No princípio foi o ato?

Marcas da violencia doméstica

Neste escrito, busco dar voz a temática da violência doméstica, fazendo um breve percurso metapsicológico em psicanálise. A violência aqui é tomada no contexto de uma relação intima que provoca danos físicos, sexuais ou psicológicos, incluindo atos de agressão física, coerção sexual, abusos psicológicos e comportamentos intimidadores.



A violência contra a mulher não começa de repente: comentários com tom depreciativo, gestos, atitudes de subjugação passam muitas vezes desapercebidas, já que se apresentam de uma forma tácita. Muitas vezes a própria mulher que sofre a agressão não percebe a violência, o que pode a levar a acreditar que essa violência não é tão grave ou é mais suportável, já que não deixa marcas no corpo.

No início, era apenas ciúme, mas ela até gostava que ele sentisse ciúmes dela, via isso como sinal de que ele gostava dela.Em troca da promessa amorosa no relacionamento com o parceiro, Cristina* foi deixando de ter contato com amigos e colegas de trabalho O ciúme evoluiu para situações de controle cada vez maiores. A cada explosão do parceiro, as agressões verbais eram justificadas pelo estresse no trabalho. Em mais um rompante ela decide terminar o relacionamento. Cristina foi ao encontro do ex-namorado no portão de sua casa, pensou que ganharia flores, um pedido de desculpas e talvez até retomassem o relacionamento,; teve dois dedos da mão quebrados.

Para Nara*, o ciúme "até apimentava a relação", fazia sentir-se segura por ter o amor do parceiro. O namorado prestava atenção em todos os pormenores: gestos, posturas, olhares - os mínimos detalhes eram observados. "No início, isso era bom. Parecia que, desse jeito, ele gostava de mim, me notava, me olhava". Nara foi se submetendo aos mandatos do namorado, na esperança de que, um dia, ele pudesse mudar. Nara achava que a insatisfação era "coisa da sua cabeça". Com o tempo, a cor do batom, a roupa que ela vestia, uma mensagem no celular, um perfume diferente e um olhar mais demorado em uma direção passaram a ser o enredo de discussões cada vez mais violentas.

▶ **TAREFAS E EXERCÍCIOS**
(1) Resuma em duas frases o texto sobre violência doméstica.
(2) Dê continuidade ao texto sobre violência doméstica a partir do ponto em que ele termina.
O material que vem a seguir não tem relação com o texto sobre violência doméstica.

▶ **DADOS FORNECIDOS**
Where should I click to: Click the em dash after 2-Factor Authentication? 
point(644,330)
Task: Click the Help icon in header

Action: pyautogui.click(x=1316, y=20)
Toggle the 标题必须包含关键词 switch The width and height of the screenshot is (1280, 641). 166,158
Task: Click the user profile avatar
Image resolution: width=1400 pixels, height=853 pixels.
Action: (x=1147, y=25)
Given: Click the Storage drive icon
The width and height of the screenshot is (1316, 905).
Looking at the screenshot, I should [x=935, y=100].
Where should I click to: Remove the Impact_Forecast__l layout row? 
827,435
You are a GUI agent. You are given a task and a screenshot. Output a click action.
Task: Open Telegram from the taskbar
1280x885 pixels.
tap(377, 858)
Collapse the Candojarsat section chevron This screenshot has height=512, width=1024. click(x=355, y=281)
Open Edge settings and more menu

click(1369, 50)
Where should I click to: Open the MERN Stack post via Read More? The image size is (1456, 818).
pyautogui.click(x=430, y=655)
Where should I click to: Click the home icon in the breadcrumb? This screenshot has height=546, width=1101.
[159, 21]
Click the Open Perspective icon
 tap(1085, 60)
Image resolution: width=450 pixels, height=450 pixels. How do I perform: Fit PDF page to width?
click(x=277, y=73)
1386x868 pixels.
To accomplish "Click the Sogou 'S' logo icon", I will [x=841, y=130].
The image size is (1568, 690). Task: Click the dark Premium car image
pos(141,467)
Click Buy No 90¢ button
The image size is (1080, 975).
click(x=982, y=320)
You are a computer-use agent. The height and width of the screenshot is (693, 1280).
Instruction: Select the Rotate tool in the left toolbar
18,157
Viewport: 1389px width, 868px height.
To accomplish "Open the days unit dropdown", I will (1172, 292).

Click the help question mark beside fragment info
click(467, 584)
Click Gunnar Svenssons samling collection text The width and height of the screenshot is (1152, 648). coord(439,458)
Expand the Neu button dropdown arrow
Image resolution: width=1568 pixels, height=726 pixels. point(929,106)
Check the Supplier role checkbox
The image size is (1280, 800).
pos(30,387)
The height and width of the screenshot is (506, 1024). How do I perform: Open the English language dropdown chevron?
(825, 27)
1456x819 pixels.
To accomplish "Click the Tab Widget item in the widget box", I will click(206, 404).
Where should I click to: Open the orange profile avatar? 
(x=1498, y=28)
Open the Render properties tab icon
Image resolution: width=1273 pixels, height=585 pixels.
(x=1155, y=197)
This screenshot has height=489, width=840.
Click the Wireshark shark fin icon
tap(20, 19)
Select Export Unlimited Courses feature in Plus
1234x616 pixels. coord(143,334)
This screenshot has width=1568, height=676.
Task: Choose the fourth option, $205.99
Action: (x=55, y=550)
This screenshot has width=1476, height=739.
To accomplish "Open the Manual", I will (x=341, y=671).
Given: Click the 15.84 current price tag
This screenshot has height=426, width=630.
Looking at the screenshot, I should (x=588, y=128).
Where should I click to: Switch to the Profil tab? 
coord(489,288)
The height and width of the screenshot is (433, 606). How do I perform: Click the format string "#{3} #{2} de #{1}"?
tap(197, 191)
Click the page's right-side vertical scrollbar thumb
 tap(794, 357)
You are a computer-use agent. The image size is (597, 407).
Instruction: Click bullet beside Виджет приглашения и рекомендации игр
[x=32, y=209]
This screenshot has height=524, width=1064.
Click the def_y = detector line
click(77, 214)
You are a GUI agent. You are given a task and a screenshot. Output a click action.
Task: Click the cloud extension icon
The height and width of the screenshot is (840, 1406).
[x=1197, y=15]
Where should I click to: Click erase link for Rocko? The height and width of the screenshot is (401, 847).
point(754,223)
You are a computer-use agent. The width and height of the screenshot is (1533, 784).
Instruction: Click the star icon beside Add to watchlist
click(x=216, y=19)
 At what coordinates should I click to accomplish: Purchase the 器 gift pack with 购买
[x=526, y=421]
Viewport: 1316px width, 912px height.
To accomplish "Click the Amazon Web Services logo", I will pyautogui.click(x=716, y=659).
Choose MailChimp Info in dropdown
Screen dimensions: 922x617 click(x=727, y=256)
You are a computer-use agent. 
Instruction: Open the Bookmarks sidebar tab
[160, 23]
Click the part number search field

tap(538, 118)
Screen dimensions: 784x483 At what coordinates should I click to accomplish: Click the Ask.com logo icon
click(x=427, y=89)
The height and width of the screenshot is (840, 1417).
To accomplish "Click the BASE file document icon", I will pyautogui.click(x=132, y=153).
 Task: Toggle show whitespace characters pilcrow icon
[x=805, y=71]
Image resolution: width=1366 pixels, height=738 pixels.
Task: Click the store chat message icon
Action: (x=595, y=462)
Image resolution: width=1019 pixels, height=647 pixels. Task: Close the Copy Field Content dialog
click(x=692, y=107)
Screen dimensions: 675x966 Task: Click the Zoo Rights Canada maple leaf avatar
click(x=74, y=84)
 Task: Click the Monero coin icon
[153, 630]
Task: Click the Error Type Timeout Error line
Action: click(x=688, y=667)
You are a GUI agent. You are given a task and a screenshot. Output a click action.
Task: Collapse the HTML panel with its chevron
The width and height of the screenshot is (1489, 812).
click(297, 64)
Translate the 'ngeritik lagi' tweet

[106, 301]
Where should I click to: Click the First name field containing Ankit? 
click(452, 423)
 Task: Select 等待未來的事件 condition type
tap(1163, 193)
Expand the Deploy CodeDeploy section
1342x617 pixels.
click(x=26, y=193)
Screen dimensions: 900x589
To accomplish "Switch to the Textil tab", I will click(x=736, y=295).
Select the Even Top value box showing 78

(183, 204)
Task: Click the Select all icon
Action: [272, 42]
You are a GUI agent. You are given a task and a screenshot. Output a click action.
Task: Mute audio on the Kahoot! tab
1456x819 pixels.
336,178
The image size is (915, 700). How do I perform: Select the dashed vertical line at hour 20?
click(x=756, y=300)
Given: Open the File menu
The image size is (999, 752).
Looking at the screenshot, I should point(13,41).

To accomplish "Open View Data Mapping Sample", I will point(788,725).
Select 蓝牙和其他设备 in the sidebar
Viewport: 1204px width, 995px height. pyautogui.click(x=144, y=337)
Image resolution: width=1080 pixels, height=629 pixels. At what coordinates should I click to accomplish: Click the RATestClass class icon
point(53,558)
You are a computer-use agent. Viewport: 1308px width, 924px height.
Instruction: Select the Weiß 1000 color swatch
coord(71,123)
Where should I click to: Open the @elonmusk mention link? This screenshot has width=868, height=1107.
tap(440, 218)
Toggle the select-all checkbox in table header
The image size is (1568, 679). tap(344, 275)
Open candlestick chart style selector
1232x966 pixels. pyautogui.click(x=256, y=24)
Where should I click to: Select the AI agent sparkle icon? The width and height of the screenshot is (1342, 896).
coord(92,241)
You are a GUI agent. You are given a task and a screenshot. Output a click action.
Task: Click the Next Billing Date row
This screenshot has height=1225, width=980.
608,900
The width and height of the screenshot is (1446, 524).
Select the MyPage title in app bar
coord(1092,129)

▶ **RESPOSTAS ESCRITAS**
(1) O texto aborda a violência doméstica numa relação íntima, que inclui agressão física, coerção sexual, abusos psicológicos e comportamentos intimidadores, e afirma que ela não começa de repente, mas com comentários depreciativos, gestos e atitudes de subjugação que muitas vezes passam despercebidos. Os casos de Cristina e Nara mostram o ciúme, visto de início como sinal de amor, evoluindo para controle e discussões cada vez mais violentas, até que Cristina teve dois dedos da mão quebrados.

(2)
O que inicialmente parecia ser apenas ciúmes e insegurança vai se revelando uma relação abusiva. Algumas mulheres demoram para se dar conta da gravidade da situação, ficam enredadas e anestesiadas nessa dinâmica destrutiva. Muitas vezes quem violenta justificativa seu ato culpando e acusando a mulher de ter provocado, ter dado motivos para o maltrato que sofreu. Desta forma, o homem violento extravasa seu sadismo na perversidade do ato de violência: não importa o que esta mulher faça, ela será o alvo da destrutividade do parceiro. Pouco a pouco, vão-se tornando ordinárias as agressões. Não é incomum as mulheres ficam passivamente identificadas às acusações projetadas nela pelo agressor, acabam acatando-as e até mesmo, muitas vezes, sentindo-se responsáveis pela violência sofrida, como se tivessem dado motivos e/ou provocado o ato violento. Cristina, Nara e outras tantas mulheres demonstram que algo as impede de romper com esse tipo de ligação afetiva ou que somente conseguem fazê-lo depois de muita violência, terrorismo e sofrimento emocional.

*Cristina e Nara são nomes ficcionalizados, histórias que foram divulgadas nas mídias de comunicação, com muitas mulheres.

Este trabalho está publicado como capítulo do Livro Pluralidades: entre o racismo, o feminismo e as questões de gênero.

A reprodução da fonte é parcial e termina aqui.